誰も忘れてなんかいない

※この記事は、東日本大震災について書いています。わたしなりに、あくまで誠実に書いた文章ですが、様々な捉え方をされる方がいるであろうと思います。あなたの立場、考え方などによっては、不快な思いをされるかもしれません。このことを踏まえた上で、ご自身の判断で読み進めていただけると幸いです。

 

 

 

 

あの大震災から、今日で4年になる。あの日わたしは、都内で通っていた大学内にいた。ボロボロのサークル部室棟の四階にいた。ただごとでは無い音を聴いて、初めて「今、自分が立っている場所が崩れるかもしれない」と思う、という経験をした。

揺れがおさまって、皆ちょっと高揚しながら集まった。いやすごかったねと。ただ、誰かが招集せずとも皆が集まってきたことを考えると、すでに「普通じゃない」という不安は感じていたのだろうと思う。

とりあえず皆が集まったので、少し落ち着いた。冷静になったので、状況を確認しようとワンセグをつけた。濁流が色んなものを運んでいく映像が、目に飛び込んできた。数秒固まって、その後笑った。全然面白くなかったのに、笑ってしまった。笑うしかない映像だった。笑いながら、隣にいた後輩にそれを見せた。その時の、彼の表情が未だに忘れられない。その顔を見てわたしの笑みは消えた。彼は東北出身だった。

 

福島出身の、paioniaというバンドをやっている友人たちがいる。ある日彼らのブログでこんな記事を見つけた。「東京」という曲のセルフライナーノーツである。頭をぶん殴られた気がした。それ以来、この気持ちがなんなのかまだよく分かっていないまま、思い出した時にこれを読むということを度々続けている。自分が忘れたくないと思っている、あの時感じた何かしらを、忘れずにいさせてくれる気がしているのだ。彼らはもうずっと何かに怒り続けている様に見え、先日ライブ活動を休止した。

 

 

あれから4年がたった。なにかにつけて「風化させない」「過去の記憶にしない」という声を聞く。正直わたしは、これを聞く度に何とも言えない違和感を覚える

わたしはあの濁流を、もう思い出したくない。原発が吹き飛んだあの映像を、テレビから流れる緊急地震速報の警報音を、もう思い出したくない。あの時の後輩の表情は、もうずっと忘れられない。友人のブログは、何があっても忘れたくない。

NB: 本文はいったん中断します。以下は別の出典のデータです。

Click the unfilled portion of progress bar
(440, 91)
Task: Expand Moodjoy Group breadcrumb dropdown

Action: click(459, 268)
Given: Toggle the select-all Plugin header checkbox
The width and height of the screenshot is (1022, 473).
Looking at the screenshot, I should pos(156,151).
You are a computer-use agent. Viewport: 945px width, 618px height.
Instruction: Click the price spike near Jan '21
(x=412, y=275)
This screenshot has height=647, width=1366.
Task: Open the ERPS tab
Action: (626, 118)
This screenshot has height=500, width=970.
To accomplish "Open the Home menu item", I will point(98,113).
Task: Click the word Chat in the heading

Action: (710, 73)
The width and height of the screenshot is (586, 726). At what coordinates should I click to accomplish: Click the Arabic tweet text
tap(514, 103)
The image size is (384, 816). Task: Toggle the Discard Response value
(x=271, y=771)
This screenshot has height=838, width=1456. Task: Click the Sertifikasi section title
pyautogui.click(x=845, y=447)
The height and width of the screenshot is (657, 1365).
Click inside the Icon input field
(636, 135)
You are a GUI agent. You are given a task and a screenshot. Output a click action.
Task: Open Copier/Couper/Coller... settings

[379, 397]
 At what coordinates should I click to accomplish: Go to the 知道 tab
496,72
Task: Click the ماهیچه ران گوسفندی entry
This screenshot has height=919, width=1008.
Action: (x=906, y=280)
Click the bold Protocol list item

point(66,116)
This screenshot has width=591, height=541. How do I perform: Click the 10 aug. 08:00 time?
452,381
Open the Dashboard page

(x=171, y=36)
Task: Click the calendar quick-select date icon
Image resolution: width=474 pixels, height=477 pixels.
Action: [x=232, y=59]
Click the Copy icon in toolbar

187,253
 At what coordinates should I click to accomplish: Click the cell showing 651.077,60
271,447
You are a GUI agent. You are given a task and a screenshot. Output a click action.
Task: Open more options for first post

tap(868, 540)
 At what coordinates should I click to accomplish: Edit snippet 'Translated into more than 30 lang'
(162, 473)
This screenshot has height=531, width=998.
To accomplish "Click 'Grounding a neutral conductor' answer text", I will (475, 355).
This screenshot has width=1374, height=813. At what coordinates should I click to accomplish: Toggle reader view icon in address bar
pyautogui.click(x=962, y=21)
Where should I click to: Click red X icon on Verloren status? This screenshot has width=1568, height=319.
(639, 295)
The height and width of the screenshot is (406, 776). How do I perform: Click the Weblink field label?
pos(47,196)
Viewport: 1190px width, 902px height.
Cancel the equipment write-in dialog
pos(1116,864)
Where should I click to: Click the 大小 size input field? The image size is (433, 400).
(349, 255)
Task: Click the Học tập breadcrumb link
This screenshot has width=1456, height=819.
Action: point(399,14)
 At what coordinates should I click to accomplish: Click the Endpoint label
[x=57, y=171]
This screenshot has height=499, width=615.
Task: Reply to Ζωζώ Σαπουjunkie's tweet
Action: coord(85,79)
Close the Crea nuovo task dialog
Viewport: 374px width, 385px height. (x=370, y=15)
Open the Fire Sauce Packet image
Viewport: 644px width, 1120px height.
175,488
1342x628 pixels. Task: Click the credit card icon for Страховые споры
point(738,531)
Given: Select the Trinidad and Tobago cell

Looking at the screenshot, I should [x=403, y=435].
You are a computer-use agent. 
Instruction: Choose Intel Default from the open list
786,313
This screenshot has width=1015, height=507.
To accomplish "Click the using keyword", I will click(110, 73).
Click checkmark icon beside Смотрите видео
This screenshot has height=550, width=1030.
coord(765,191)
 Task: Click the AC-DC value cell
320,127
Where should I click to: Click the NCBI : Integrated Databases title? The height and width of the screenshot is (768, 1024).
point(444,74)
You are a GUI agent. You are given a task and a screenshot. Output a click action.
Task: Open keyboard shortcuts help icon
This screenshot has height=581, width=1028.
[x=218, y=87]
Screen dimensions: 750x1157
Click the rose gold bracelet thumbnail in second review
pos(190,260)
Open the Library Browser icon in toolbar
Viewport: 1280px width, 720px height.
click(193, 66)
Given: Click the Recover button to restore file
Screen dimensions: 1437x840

みんなそうなんじゃないかと思う。忘れたい人もいれば、忘れたくない人もいる。忘れたいこともあれば、忘れたくないことも、忘れられないこともあるんだろうと思う。あの大震災は、間違いなく全ての人たちの中に何かを残していってしまった。

闇雲に「忘れるな」ということに、一体どのぐらいの意味があるのか。それで被災地の人たちは救われるだろうか、喜んでくれるだろうか。言われなくとも、みんな各々の裁量であれを覚えている。忘れられる訳ないだろう、冗談じゃない。

 

あの時わたしは大学四年生だった。3月には毎年、いわゆる「追いコン(卒業生を送り出す催し)」が行われる。わたしの年は中止になった。「節電」を叫ぶ声と、あの時期なにかに責め立てられる様にして皆が叫んでいた「不謹慎」という、二つのものによって潰された。大したことではないのだろうが、大学生活が非常に大切な時間となったわたしにとって、これはとても重い出来事だった。わたしは大学を辞めた。

あれ以来感じる、漠然とした「何かが間違っているのかもしれない」という、今までのコト・モノに対する疑いはまだ晴れない。あの時わたしの中に生じた「ゆがみ」も、未だに解消されずにいる気がする。街のゆがみはそれなりの速度で修復されているらしいが、人々の中でゆがんだ何かはまだそのままか、もしくはちょっと間違った方向で修復されつつあるのではないか。そんな、何の根拠もない不安にさいなまれたりもする。いや、みんなそうなんじゃないかと思うことで、少しでも不安をやわらげようとしているのかもしれない。

被災者もそうでない人も、あれ以来「何かしら」を背負っているはずだと思っている。自分がそうだから、皆もそうだと信じたい自分がいる。忘れてしまった様に見える人たちも、きっと背負うことの辛さから一時、目を背けているだけなのだと思う。あの震災を誰も忘れていない。忘れられるはずがない。